══ WORKING DATA
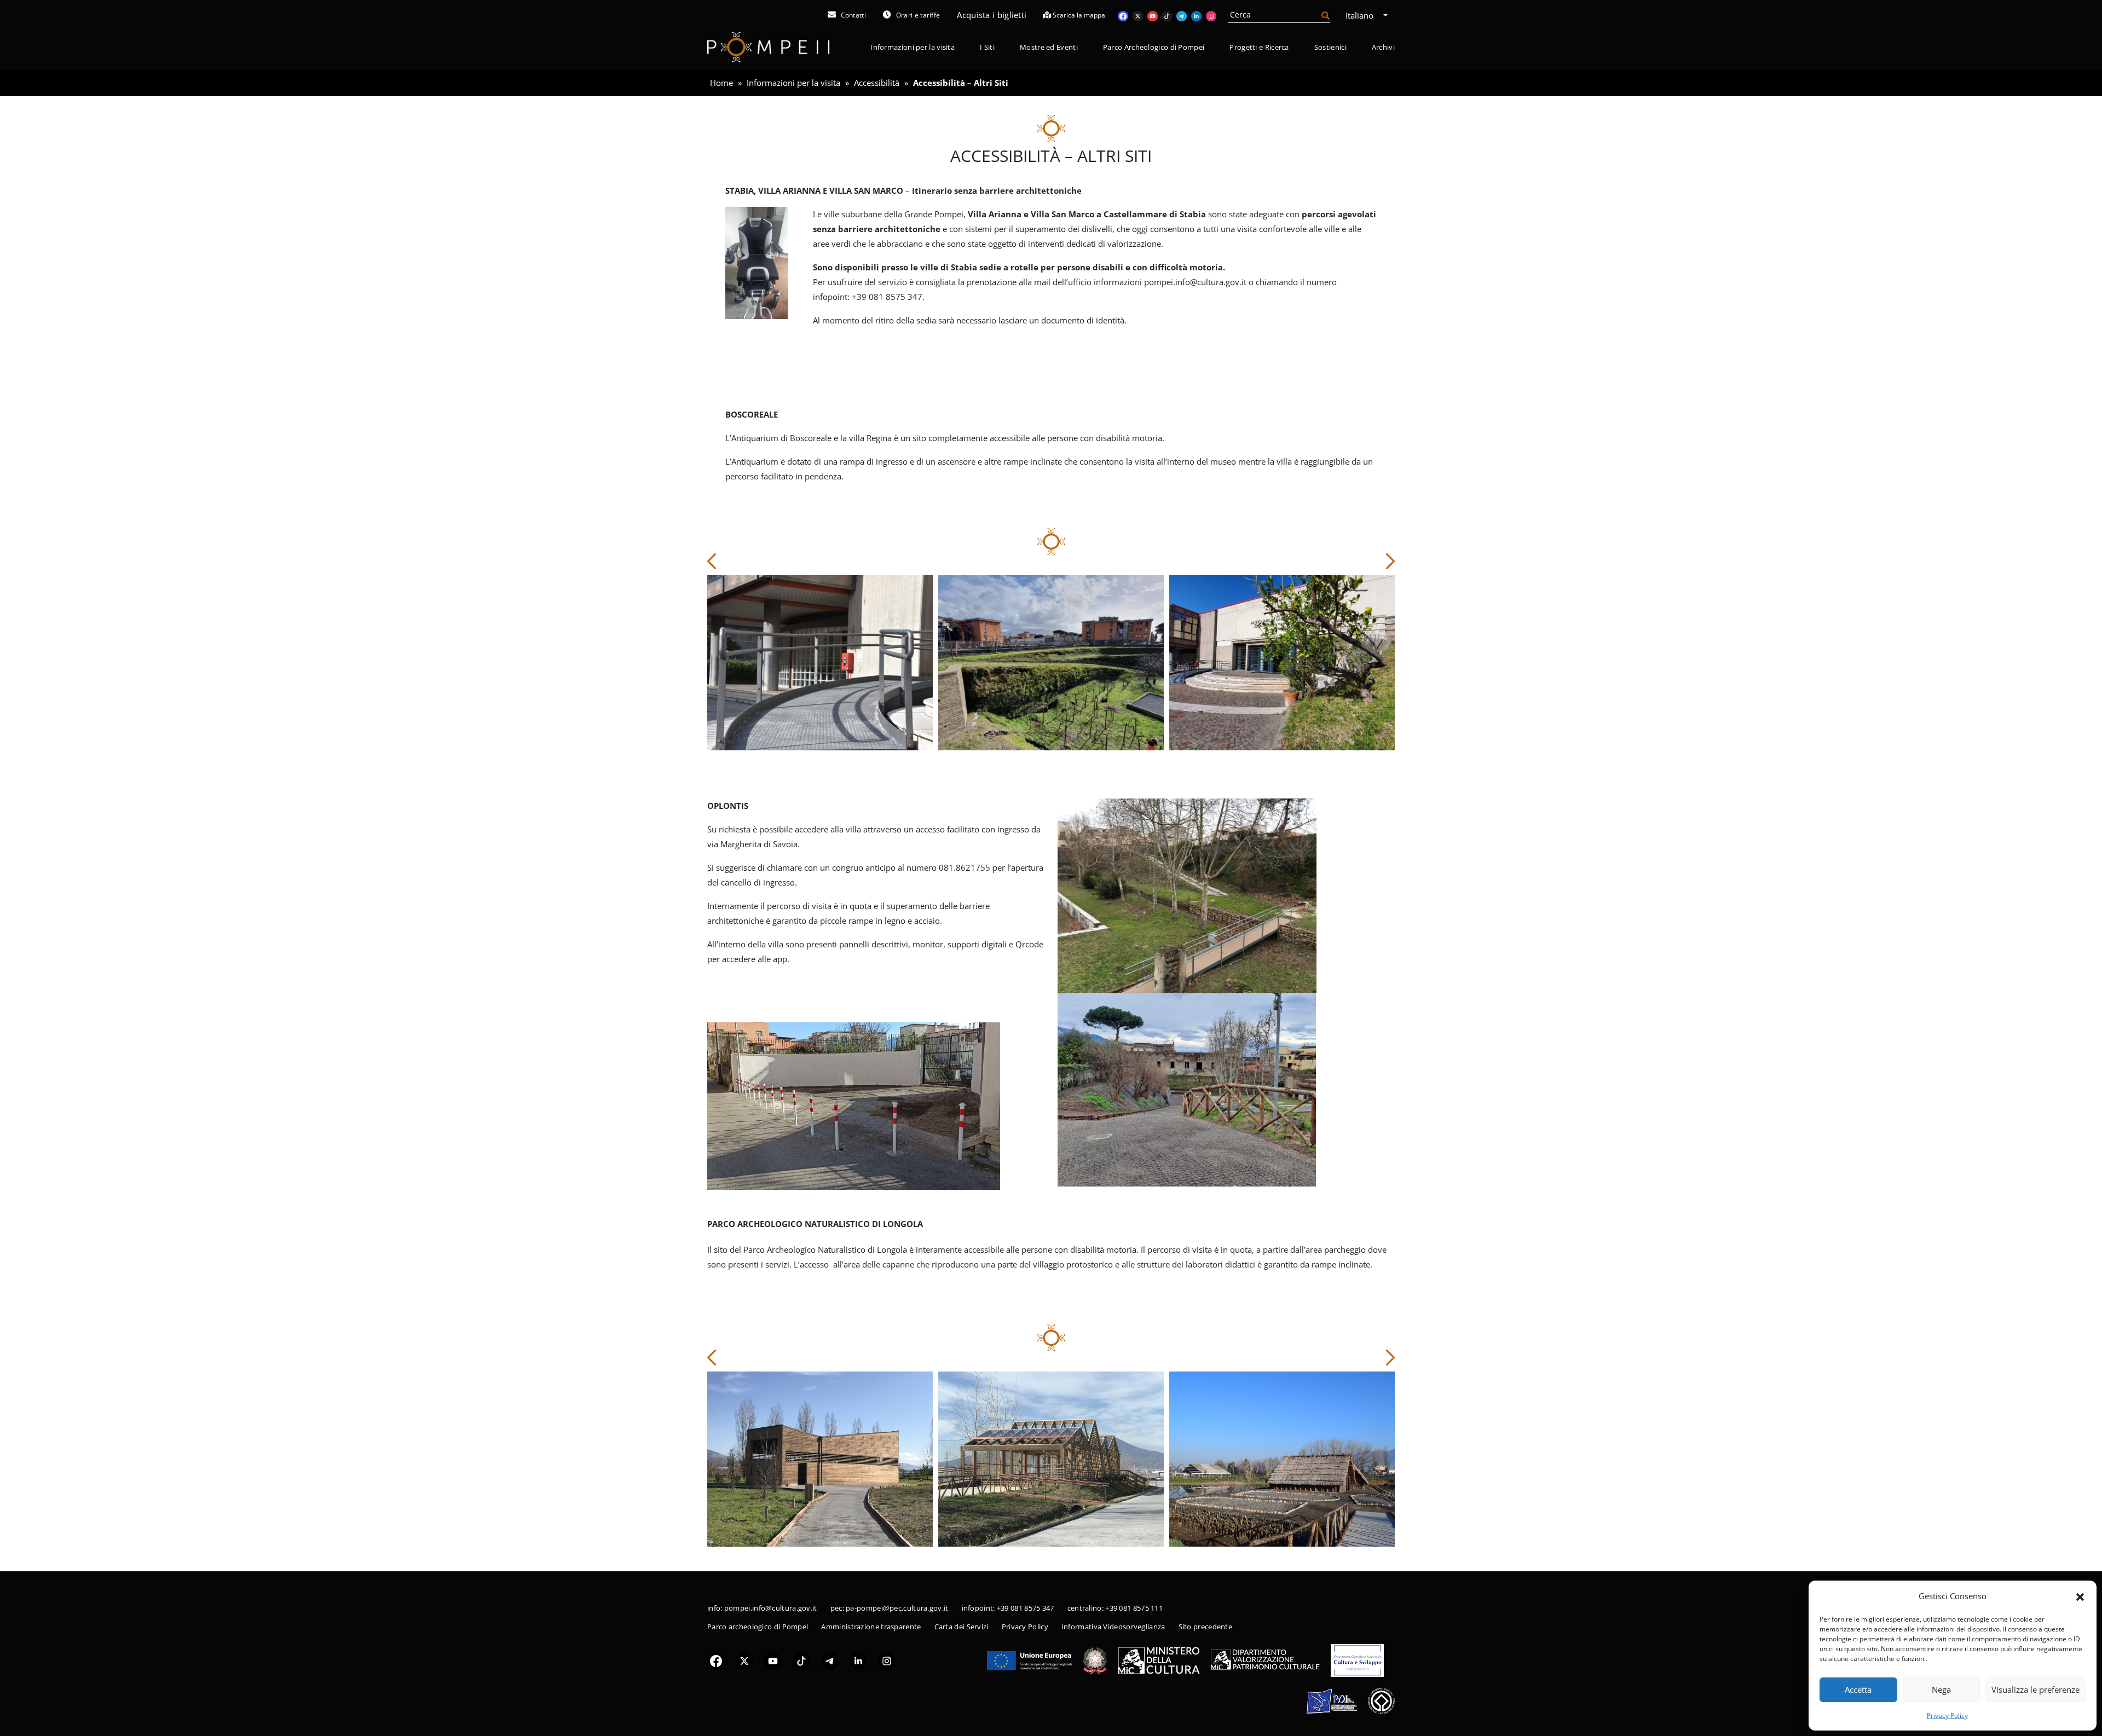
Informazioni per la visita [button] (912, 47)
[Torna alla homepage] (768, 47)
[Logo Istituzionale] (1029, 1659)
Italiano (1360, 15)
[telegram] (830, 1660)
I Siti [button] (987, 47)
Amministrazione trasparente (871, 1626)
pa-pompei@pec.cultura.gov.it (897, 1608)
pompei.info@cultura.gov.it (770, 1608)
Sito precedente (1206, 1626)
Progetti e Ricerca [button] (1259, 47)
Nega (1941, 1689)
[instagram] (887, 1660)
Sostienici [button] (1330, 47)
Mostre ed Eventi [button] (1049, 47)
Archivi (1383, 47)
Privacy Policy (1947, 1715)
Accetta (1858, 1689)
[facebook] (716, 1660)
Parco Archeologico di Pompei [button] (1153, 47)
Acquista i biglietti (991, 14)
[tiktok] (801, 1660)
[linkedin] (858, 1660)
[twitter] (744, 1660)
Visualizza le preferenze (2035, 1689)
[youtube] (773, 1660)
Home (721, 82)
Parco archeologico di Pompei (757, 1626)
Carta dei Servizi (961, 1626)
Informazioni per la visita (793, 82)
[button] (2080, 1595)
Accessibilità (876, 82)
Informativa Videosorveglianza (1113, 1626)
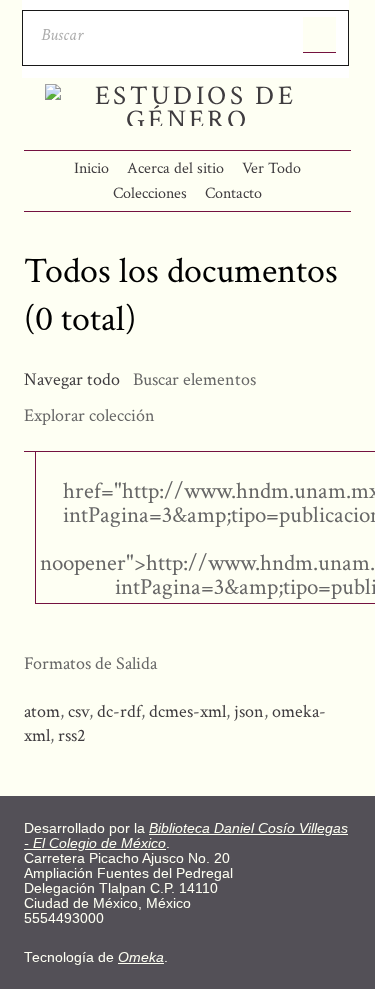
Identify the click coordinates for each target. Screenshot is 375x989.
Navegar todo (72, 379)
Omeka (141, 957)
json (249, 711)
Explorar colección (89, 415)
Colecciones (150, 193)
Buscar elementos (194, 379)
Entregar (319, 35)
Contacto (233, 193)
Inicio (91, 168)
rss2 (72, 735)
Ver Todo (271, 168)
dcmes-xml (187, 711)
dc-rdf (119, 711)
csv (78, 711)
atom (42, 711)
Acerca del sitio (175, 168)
════
# ASSIGNMENT
Go down the entries above from the line containing "Archivi (1383, 47)" to the line containing "Buscar elementos (194, 379)" and write out each line exactly, leaving pictures out.

# TASK RESULT
Archivi (1383, 47)
Privacy Policy (1947, 1715)
Accetta (1858, 1689)
[facebook] (716, 1660)
Parco Archeologico di Pompei [button] (1153, 47)
Acquista i biglietti (991, 14)
[tiktok] (801, 1660)
[linkedin] (858, 1660)
[twitter] (744, 1660)
Visualizza le preferenze (2035, 1689)
[youtube] (773, 1660)
Home (721, 82)
Parco archeologico di Pompei (757, 1626)
Carta dei Servizi (961, 1626)
Informazioni per la visita (793, 82)
[button] (2080, 1595)
Accessibilità (876, 82)
Informativa Videosorveglianza (1113, 1626)
Identify the click coordinates for each target. Screenshot is 375x989.
Navegar todo (72, 379)
Omeka (141, 957)
json (249, 711)
Explorar colección (89, 415)
Colecciones (150, 193)
Buscar elementos (194, 379)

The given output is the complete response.